June Huh, lecture 2: Open problems on Lorentzian polynomials
Tuesday, May 31, 9.45‑10.45 am
Wallenbergsalen, Kuskvillan, Institut Mittag-Leffler
Zoom Meeting ID: 921 756 1880
Conjecturally, skew-Schur polynomials, Schur P polynomials, Schubert polynomials, homogeneous components of Grothendieck polynomials, key polynomials, and homogenized basis generating functions of morphisms of matroids all become Lorentzian after normalizations. I will present these and some other open problems on Lorentzian polynomials. Joint work with Jacob Matherne, Karola Mészáros, and Avery St. Dizier, and with Chris Eur.Video recording of lecture
June Huh, lecture 3: Kazhdan–Lusztig theory and Hodge theory for matroids
Wednesday, June 1, 9.45‑10.45 am
Wallenbergsalen, Kuskvillan, Institut Mittag-Leffler
Zoom Meeting ID: 921 756 1880
We explore the Hodge theory behind the fact that the basis generating polynomial of a matroid is Lorentzian. The story reveals a remarkable parallel between the theory of Coxeter groups (think of the symmetric group or the dihedral group) and matroids (think of your favorite graph or vector configuration). After giving an overview of the similarity, I will outline proofs of two combinatorial conjectures, the nonnegativity conjecture for Kazhdan–Lusztig polynomials of matroids and the top-heavy conjecture for the number of flats of matroids. The key step is to formulate and prove an analogue of the decomposition theorem in a combinatorial setup. The talk will be accessible to graduate students. Joint work with Tom Braden, Jacob Matherne, Nick Proudfoot, and Botong Wang.Video recording of lecture
Felipe Rincón: Tropical Ideals
Tropical ideals are ideals in the tropical polynomial semiring in which any bounded-degree piece is “matroidal”. They were introduced as a sensible class of objects for developing algebraic foundations in tropical geometry. In this talk I will introduce and motivate the notion of tropical ideals, and I will discuss work studying some of their main properties and their possible associated varieties.Video recording of talk
Kris Shaw: Chern–Schwartz–MacPherson cycles of matroids and beyond
I will describe the Chern–Schwartz–MacPherson (CSM) cycles of matroid, which are a collection of polyhedral fans introduced by López de Medrano, Rincón, and myself. When the matroid arises from a hyperplane arrangement, these fans encode the CSM class of the complement in its wonderful compactification. For arbitrary matroids these classes have found further applications. For instance the CSM cycles of matroids are an ingredient in Ardila, Denham, and Huh’s proof of Brylawski's and Dawson’s conjectures and they also provide a Chow theoretic description of Speyer’s g-polynomial of a matroid arising from K-theory. Generalising the approach for matroids, I will explain how CSM classes can also be defined and used to study more general objects in tropical geometry.Video recording of talk
Sam Payne: Odd cohomology vanishing and polynomial point counts on moduli spaces of stable curvesVideo recording of talk
Matthieu Piquerez: Hodge theory for tropical fans
On the introduction to the present symposium, one can read “But the [Heron-Rota-Welsh] conjecture was for an arbitrary matroid, which might not be associated to any type of geometry at all! The proof by Adiprasito–Huh–Katz builds an object from combinatorics, which ought to play the role of the cohomology ring, and proves Poincaré duality, Hard Lefschetz and the Hodge–Riemann bilinear relations for this object directly.”

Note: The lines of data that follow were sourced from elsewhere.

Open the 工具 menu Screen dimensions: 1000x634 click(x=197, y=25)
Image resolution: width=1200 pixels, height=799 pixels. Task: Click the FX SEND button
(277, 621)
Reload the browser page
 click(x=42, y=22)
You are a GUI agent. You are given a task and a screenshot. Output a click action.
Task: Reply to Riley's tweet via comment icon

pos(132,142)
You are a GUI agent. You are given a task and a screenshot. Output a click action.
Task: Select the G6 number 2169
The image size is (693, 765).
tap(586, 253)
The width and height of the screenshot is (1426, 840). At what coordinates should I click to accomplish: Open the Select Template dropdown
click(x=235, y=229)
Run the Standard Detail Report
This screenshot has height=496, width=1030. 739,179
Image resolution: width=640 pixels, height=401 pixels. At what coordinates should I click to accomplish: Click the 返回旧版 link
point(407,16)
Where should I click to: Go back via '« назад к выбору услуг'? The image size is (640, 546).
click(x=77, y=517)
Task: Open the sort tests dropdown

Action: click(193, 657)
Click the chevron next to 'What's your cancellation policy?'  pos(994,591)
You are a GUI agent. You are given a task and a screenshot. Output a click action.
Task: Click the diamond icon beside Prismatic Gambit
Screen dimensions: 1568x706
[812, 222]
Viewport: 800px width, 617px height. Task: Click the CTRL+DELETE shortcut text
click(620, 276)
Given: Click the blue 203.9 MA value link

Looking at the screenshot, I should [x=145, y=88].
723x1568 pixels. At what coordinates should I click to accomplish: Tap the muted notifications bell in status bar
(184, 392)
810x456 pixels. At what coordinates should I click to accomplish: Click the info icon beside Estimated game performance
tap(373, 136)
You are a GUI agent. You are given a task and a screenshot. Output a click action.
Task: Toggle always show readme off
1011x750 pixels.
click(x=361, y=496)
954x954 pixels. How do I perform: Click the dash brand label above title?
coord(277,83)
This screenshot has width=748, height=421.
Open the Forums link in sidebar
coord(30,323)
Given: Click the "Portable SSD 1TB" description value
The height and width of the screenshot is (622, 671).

In this talk, I will show that, on the contrary, these results has a geometric interpretation for any matroid... in the tropical world. Indeed, one can show that the tropical cohomology of the canonical compactification of so-called tropically shellable quasi-projective fans verifies the three above properties. In particular, Bergman fans of matroids belong to those fans, hence we get a generalization of the result of Adiprasito–Huh–Katz. This is a joint work with Omid Amini.Video recording of talk
Alex Fink: Chow classes of delta-matroids
Delta-matroids are the type BC Coxeter matroids for the short resp. long root; they can also be seen as set systems satisfying a weakening of the matroid basis exchange axiom so that bases may have different sizes. In ongoing work with Chris Eur, Matt Larson and Hunter Spink, we begin extending the intersection-theoretic perspective on matroid theory to delta-matroids, largely following the approach of Berget–Eur–Spink–Tseng. I'll present some of the combinatorial and geometric consequences.Video recording of talk (bad focus for the first 7 minutes)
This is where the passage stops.